Do you have an insight or philosophy that guides you in your professional work?

Maybe I had two insights worthwhile mentioning.  First, keep your nose clean.  It just pays not to wander from the straight and narrow.  I was never sued, or even threatened to be sued.  Second, you have to keep learning.  In the end, the psychiatry I practiced was quite removed from the one I left my residency with.  And it was fun to learn, still is, even if in other subjects. 

If you could change one thing about the practice or business of medicine, what would it be?

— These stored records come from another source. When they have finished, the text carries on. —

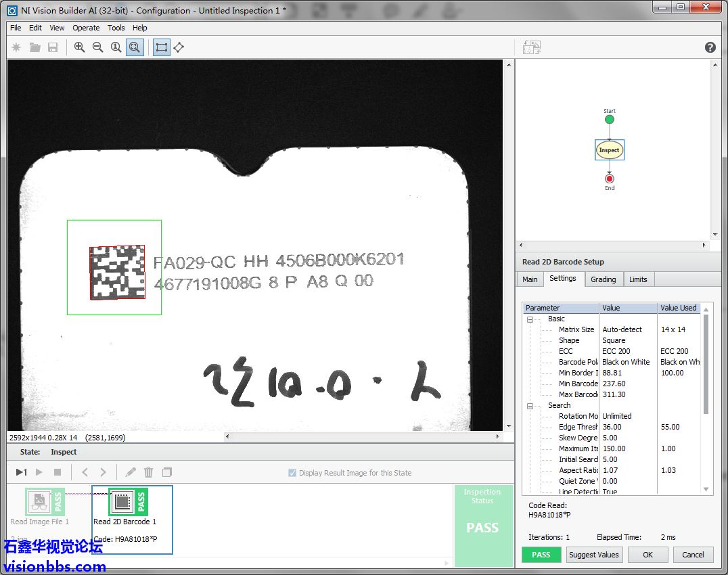Open the Operate menu
The image size is (728, 575).
pyautogui.click(x=86, y=28)
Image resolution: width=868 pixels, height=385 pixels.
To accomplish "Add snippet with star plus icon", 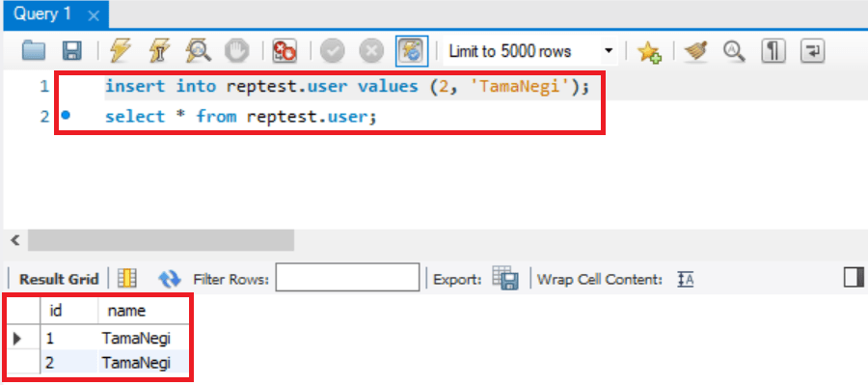I will click(x=649, y=52).
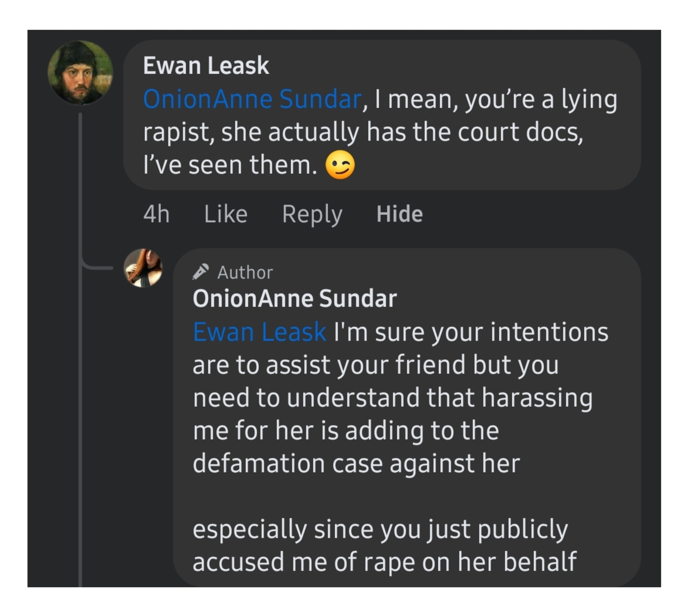Hide Ewan Leask's comment
The height and width of the screenshot is (616, 688).
pos(400,214)
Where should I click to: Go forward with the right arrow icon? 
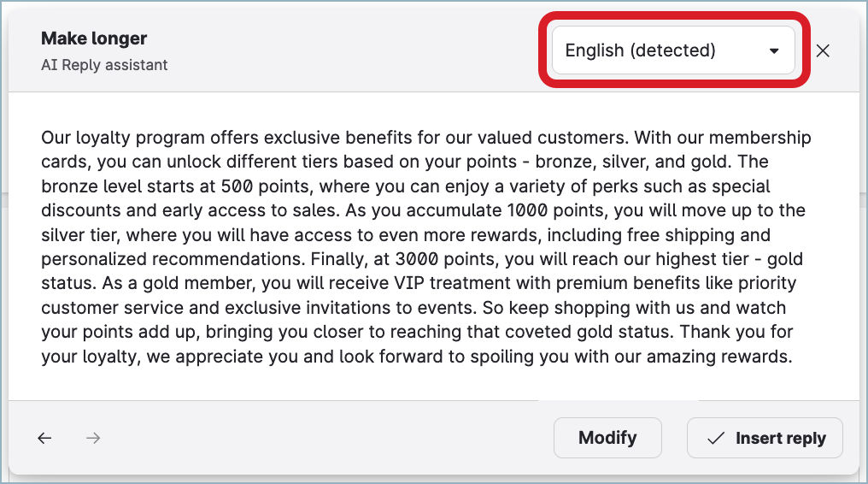[x=94, y=438]
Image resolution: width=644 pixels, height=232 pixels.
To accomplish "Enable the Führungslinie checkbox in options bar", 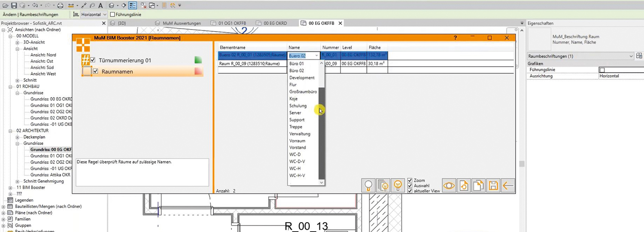I will point(112,15).
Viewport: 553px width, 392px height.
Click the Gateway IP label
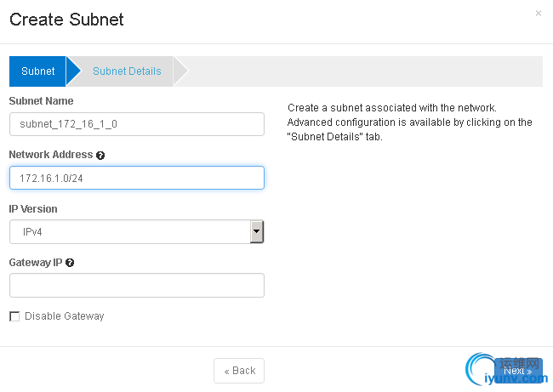(x=36, y=263)
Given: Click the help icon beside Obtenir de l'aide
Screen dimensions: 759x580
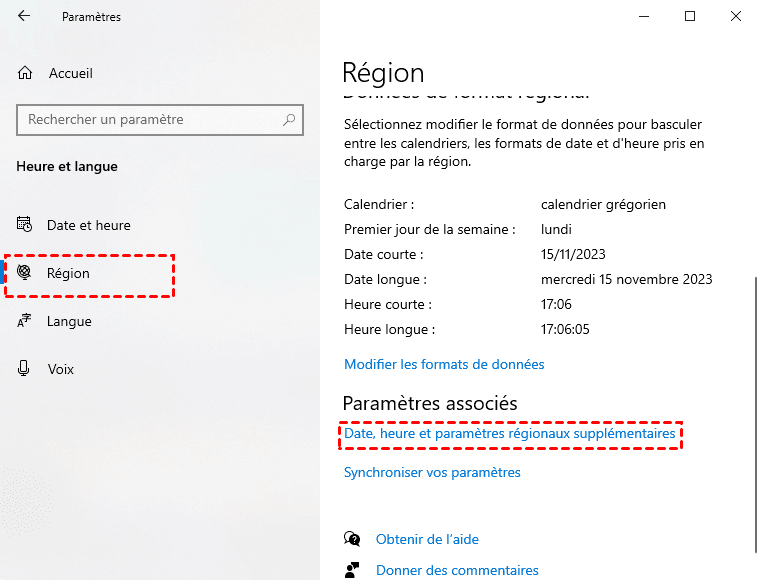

There is no question, that advertising has changed the practice and business of medicine.  I would not hesitate to use it and even have PR help.  I now see magazines and Sunday Supplements listing “The 10 best doctors in . . . .”  Hey, how did you get in there?  If the mediocre can jump to the front, the competent and good ones will get run over unless they move. 

What is the biggest change you've experienced in medicine since you were a student?

Obviously, it being financed through insurance is the biggest change.  This ballooned the cost of medical care.  And now, the growing number of para-medicals (Nurse practitioners, PA’s, etc.) which will hopefully serve to reduce the cost of overall care. It seems to be so politically correct, to do something for the UNINSURED.

What one piece of advice you would give to today's medical students?

Know thyself.

What do you see as "the future" of the medicine?

It will get scientifically much better, but humanely much worse. . So?